The gateway to this exotic region, Medan is a bustling port town, replete with movie-style crowded market, seedy bars and shady characters, but also broad avenues, first-class hotels and restaurants - the fruits of Sumatra's broad-based economic development. From humble beginnings as a small kingdom on the Deli River delta, Medan became the capital of a powerful sultanate in the late 1800s, then developed into booming plantation town during the early 1900s as Sumatra's tobacco, rubber, palm oil and tea fetched high price on the world markets.
Each successive era has left its mark on the city's architecture. The grandeur of Sultanate of Deli celebrate in the Maimoon Palace, an intriguing melange of Oriental Middle Eastern and Western architectural styles designed by an Italian in 1888. The classically Malay Grand Mosque stands opposite.
Along the length of this province crosses the Bukit Barisan mountains with peaks of numerous volcanoes. In between are several lakes, one among them is the famous Toba Lake. The land has thick virgin forests, lush vegetation, rice fields, mountain streams, rivers, waterfalls and sandy beaches.

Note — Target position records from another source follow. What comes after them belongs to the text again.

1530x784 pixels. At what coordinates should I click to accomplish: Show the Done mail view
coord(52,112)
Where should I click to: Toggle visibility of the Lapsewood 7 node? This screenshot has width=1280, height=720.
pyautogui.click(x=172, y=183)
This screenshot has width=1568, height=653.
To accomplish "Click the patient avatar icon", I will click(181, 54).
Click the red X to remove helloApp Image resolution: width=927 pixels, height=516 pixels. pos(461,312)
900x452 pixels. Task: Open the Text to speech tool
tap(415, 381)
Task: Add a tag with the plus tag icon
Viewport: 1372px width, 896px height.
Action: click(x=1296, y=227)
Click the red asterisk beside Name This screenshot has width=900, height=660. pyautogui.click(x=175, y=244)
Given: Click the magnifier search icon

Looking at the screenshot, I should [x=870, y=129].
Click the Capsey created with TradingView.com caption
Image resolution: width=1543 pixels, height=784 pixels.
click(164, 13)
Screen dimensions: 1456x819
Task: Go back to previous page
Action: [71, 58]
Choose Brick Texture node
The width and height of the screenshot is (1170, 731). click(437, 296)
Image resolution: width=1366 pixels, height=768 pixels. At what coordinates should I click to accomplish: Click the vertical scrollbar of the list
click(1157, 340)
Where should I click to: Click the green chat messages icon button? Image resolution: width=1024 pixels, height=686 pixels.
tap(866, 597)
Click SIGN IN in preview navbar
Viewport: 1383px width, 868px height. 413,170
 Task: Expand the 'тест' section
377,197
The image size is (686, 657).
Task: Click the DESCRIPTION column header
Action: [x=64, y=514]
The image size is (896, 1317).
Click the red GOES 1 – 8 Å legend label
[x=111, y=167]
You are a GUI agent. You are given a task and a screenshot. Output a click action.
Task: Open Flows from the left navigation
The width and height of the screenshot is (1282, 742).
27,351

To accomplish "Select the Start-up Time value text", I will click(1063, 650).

It has a rich flora and fauna. An abundance of birds, butterflies, buffaloes, deer, mouse deer, orang utans and many other export commodities make North Sumatra one of the richest provinces in Indonesia, as it produces more than 30 % of Indonesia's exports. The province offers the visitors, especially nature lovers, beautiful tropical panoramas, terraced rice fields, blue mountains, jungle covered hills, white sandy beaches, music, dance and folk arts.